Dell was proud to be a part of this year’s program, as FIRST is a recipient of a Powering the Possible grant focused on youth learning.
For 21 years, FIRST (“For Inspiration and Recognition of Science and Technology”) has provided opportunities for grade school students from all walks of life to learn about technology and how to leverage that technology to solve complex problems. These programs have been steadily growing; close to 300,000 students participated in FIRST programs this year on more than 20,000 Junior FIRST Lego League, FIRST Lego League, FIRST Tech Challenge and FIRST Robotics Competition teams worldwide.
FIRST’s mission is to inspire the leaders of tomorrow through mentor-based programs that teach students about science, engineering and technology within a competitive, engaging and challenging atmosphere. This mission is at the heart of why we selected FIRST as a youth learning grant recipient, as it aligns with Dell’s focus on empowering youth with important information and communications technology skills. At the same time, participation in FIRST instills in each student a sense of “Gracious Professionalism.” The extent of FIRST’s success can be seen everywhere during the competition — from the pits where teams help their competitors address issues, to matches where ‘coopertition’ can be as important as a winning score, to the stands where the audience roots for accomplishments as much as individual machines.
Dell provided key assistance to three FIRST Robotics Competition (FRC) teams, including The Tough Techs (FRC Team 151 in Nashua, NH).

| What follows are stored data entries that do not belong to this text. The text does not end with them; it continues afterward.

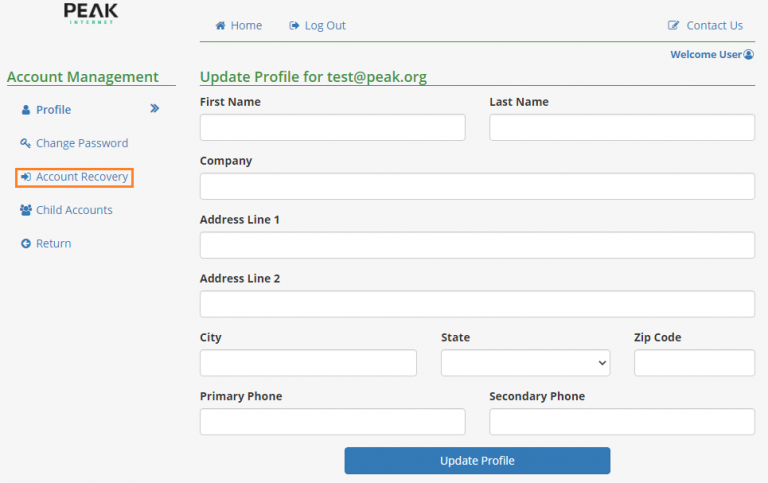
Task: Open the Child Accounts link
Action: 74,210
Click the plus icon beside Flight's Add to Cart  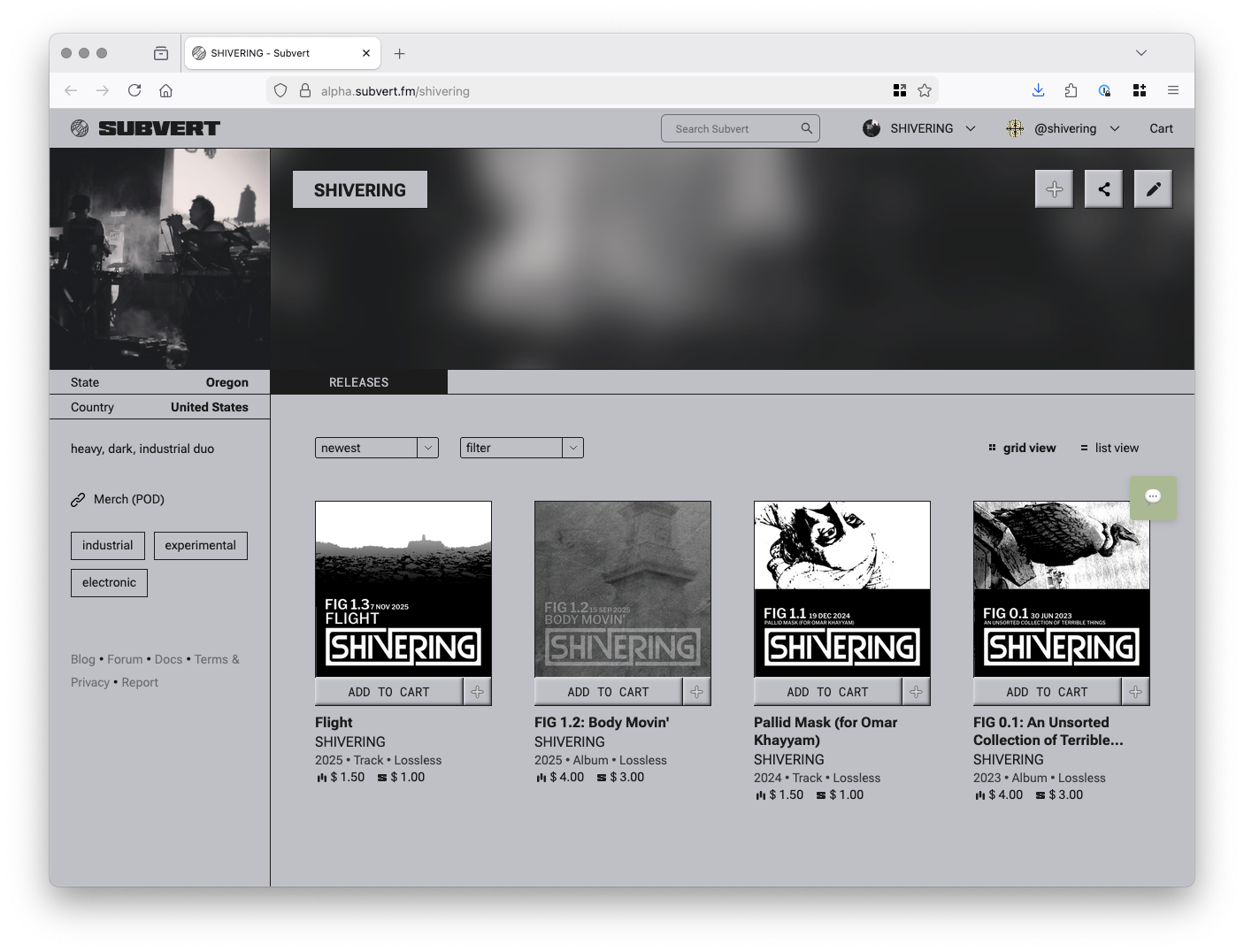click(477, 692)
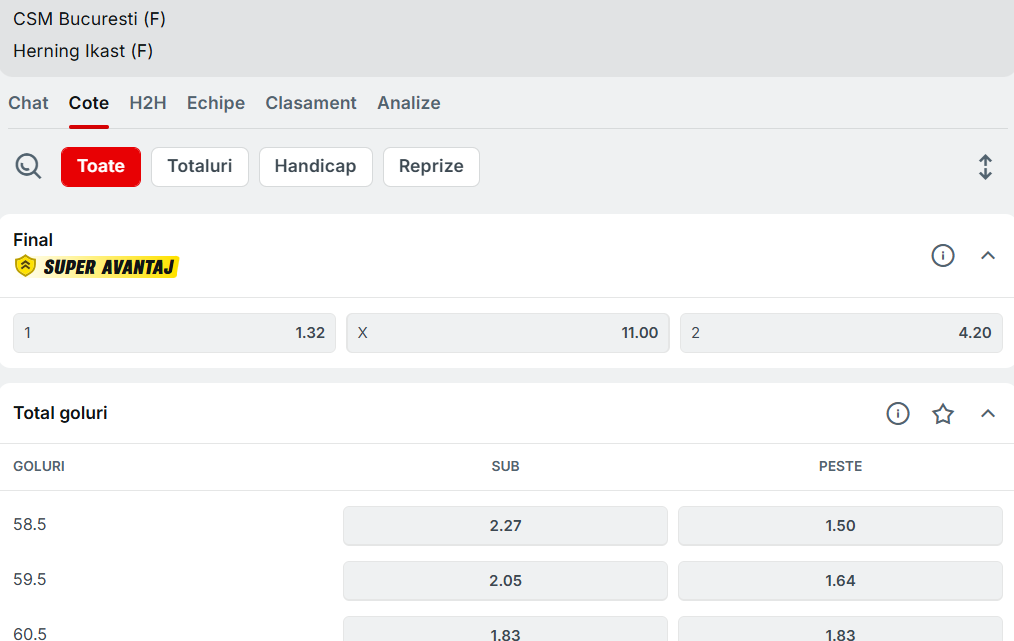This screenshot has height=641, width=1014.
Task: Favorite the Total goluri market with star
Action: point(943,413)
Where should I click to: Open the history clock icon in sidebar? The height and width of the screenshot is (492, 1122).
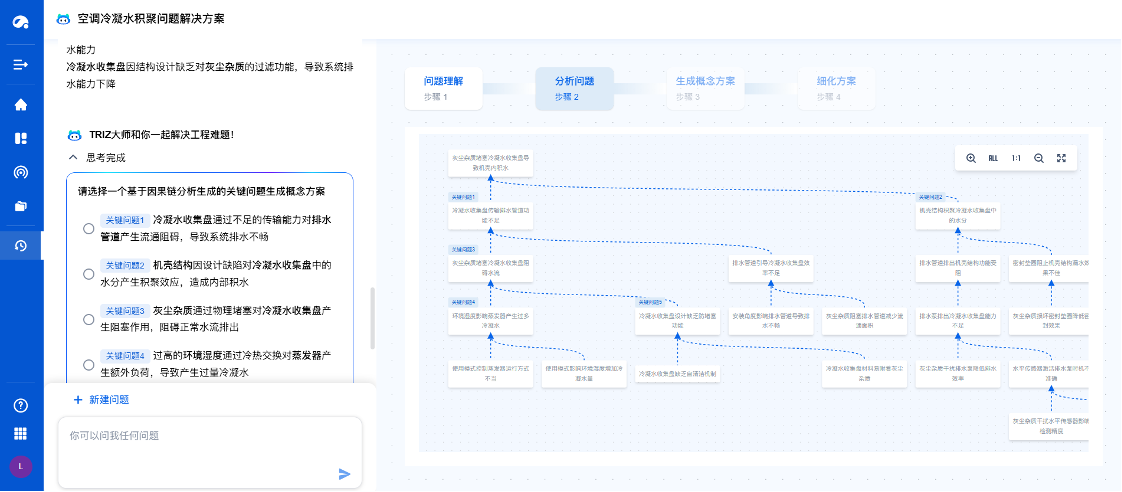pos(21,246)
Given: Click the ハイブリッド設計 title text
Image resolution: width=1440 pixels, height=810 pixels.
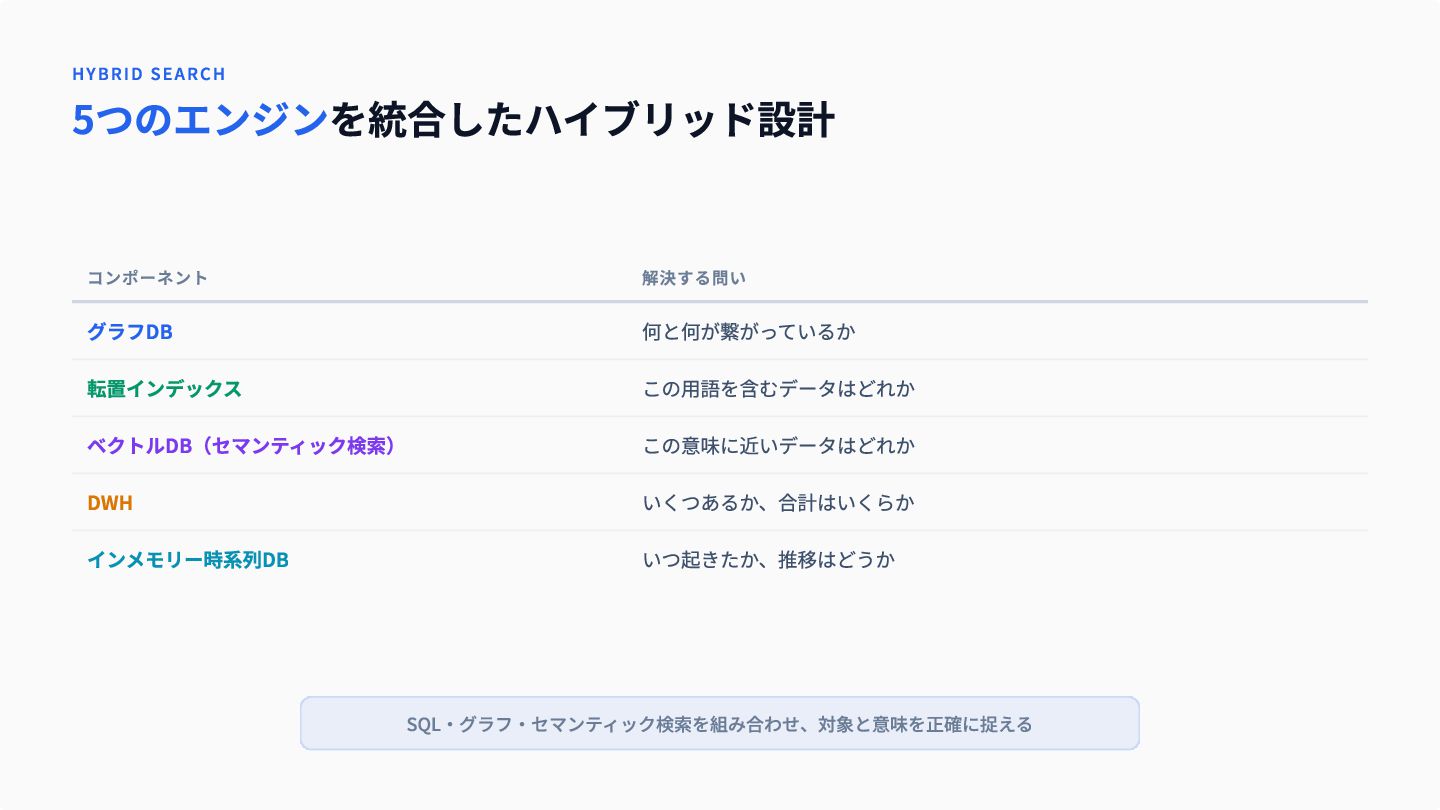Looking at the screenshot, I should [681, 121].
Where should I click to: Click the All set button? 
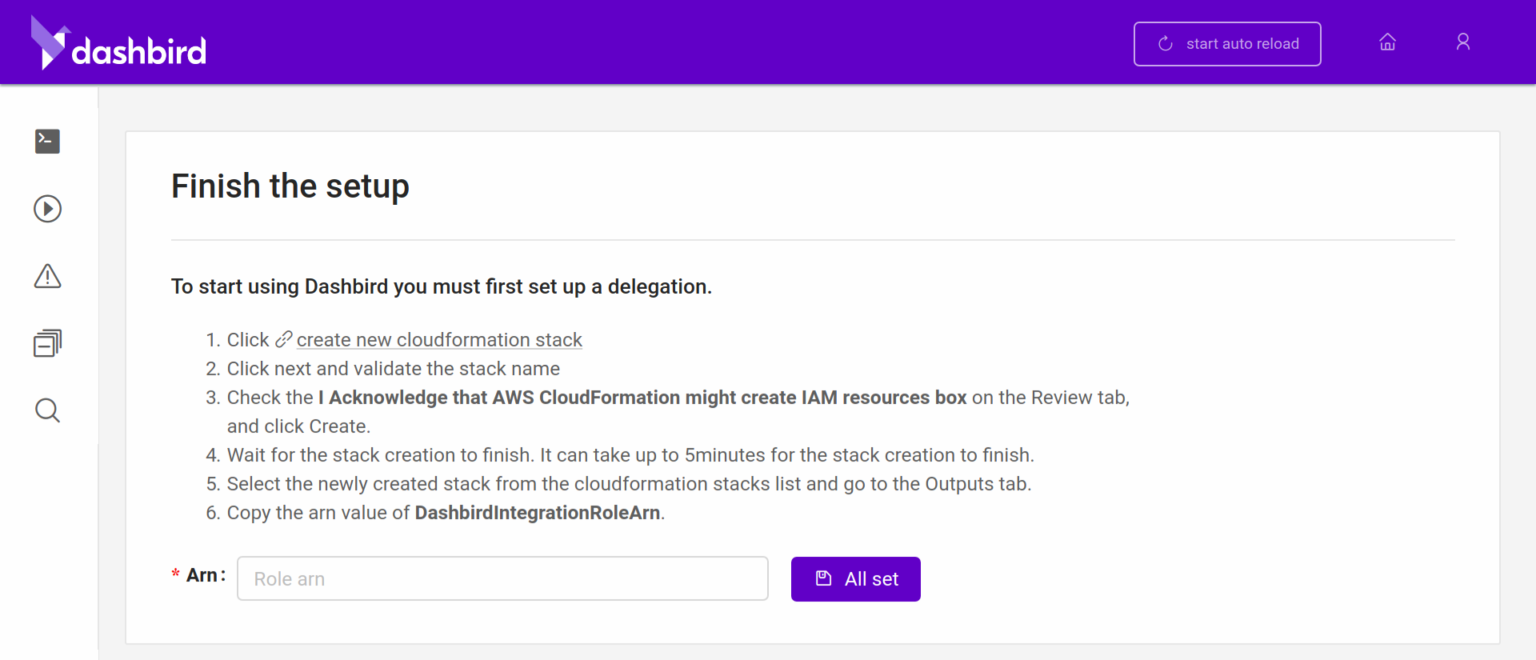pyautogui.click(x=856, y=578)
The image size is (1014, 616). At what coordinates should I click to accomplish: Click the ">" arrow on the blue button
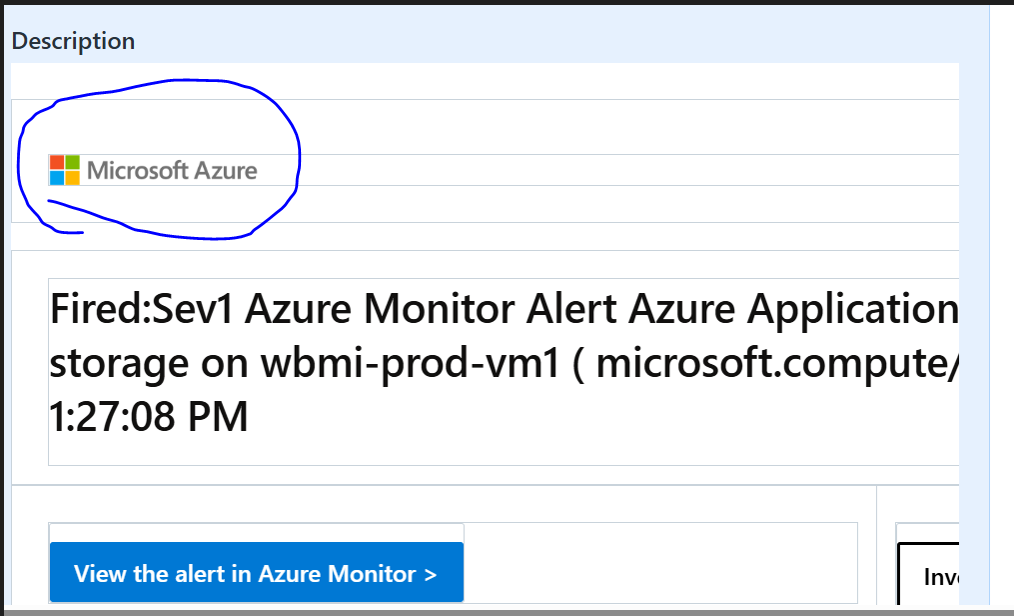(x=430, y=575)
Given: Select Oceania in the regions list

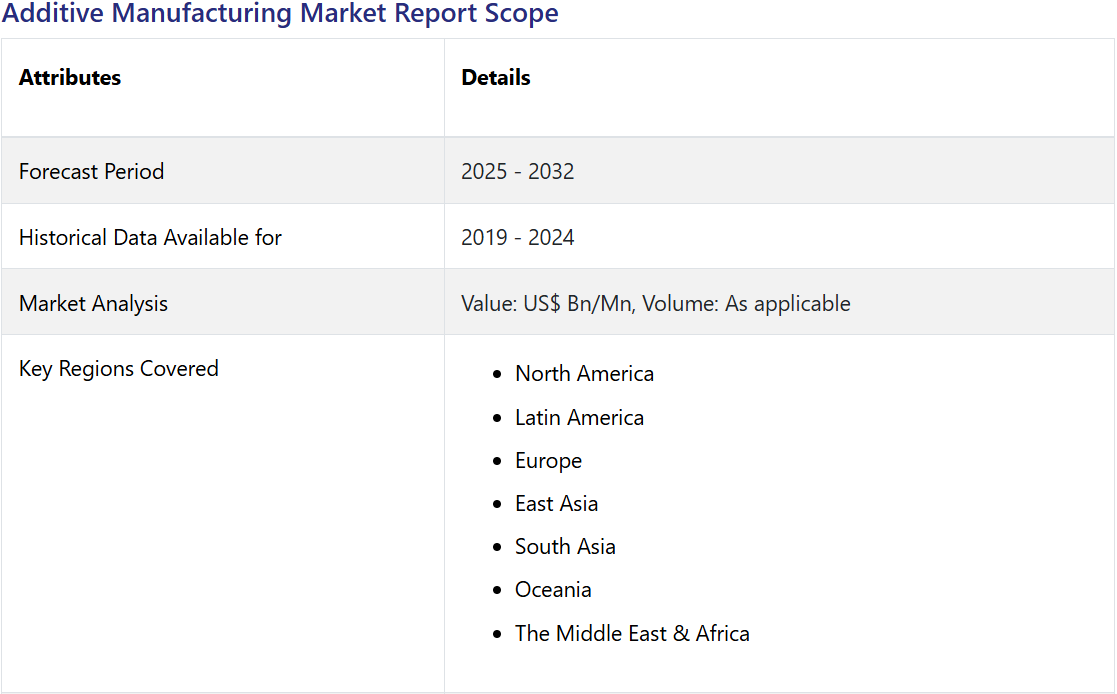Looking at the screenshot, I should 553,590.
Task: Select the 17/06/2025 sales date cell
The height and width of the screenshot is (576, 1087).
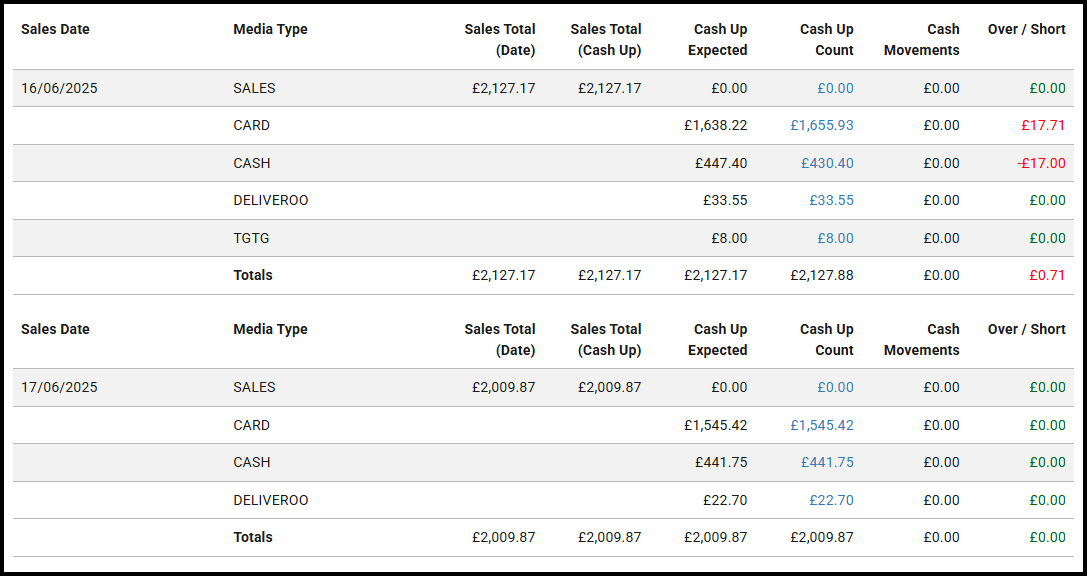Action: point(59,387)
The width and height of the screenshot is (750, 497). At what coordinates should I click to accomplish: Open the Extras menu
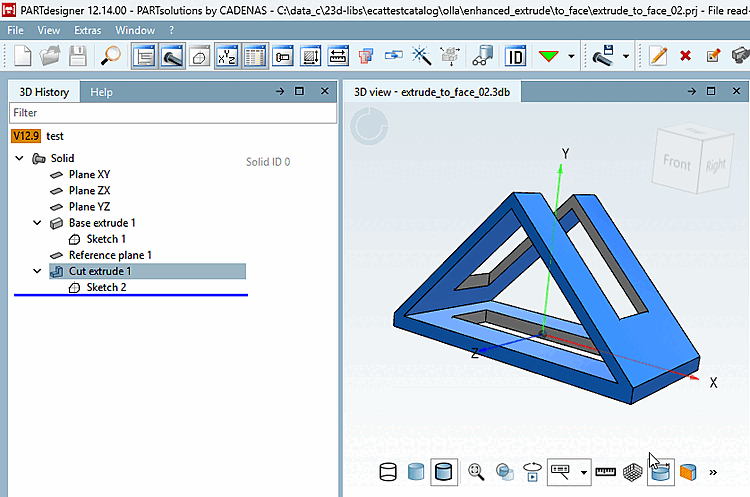[88, 30]
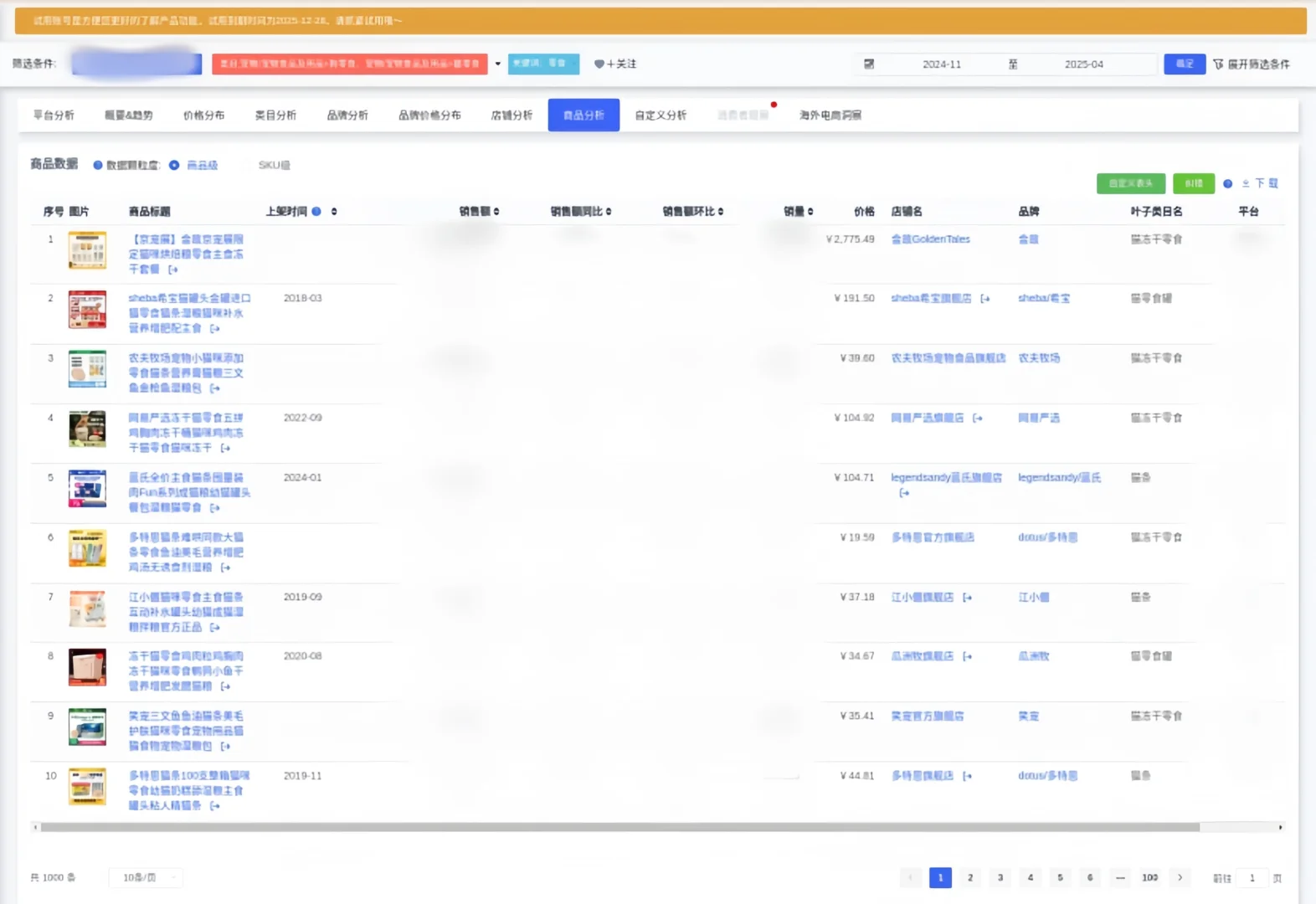The width and height of the screenshot is (1316, 904).
Task: Click the blue 确定 confirm button
Action: [x=1185, y=64]
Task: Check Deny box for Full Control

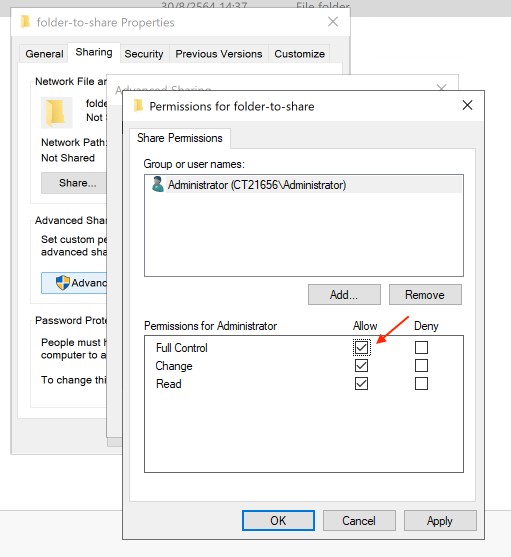Action: click(421, 347)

We also supported 11 FIRST Tech Challenge teams in Austin, Nashua and Peoria, and assisted the group managing FIRST’s Oklahoma regional tournament. As important as the financial support is, however, even more valuable is the time and support of mentors and volunteers. During the 2011-12 season, Dell team members volunteered more than 1,000 hours to help these students design, build, program and compete with their machines; we also helped at local and regional events.
As a parent of a FIRST student, a mentor to three different FIRST teams and a Dell employee, I feel privileged to have participated in last week’s event. While pictures can convey some sense of the scale of the festival, they can’t completely communicate the atmosphere of enthusiasm, energy and optimism generated by tens of thousands of students cheering on their peers.
The end of the season is at hand. FIRST has crowned its champions and recognized their key accomplishments. For many of these students, however, this is only the beginning. Many are graduating and are headed to colleges and universities where they will develop the additional skills they need for careers in science, engineering and technology. Dell is honored by the opportunity to play a role in this process and looks forward to seeing the ideas, innovation and solutions developed by our next generation of leaders.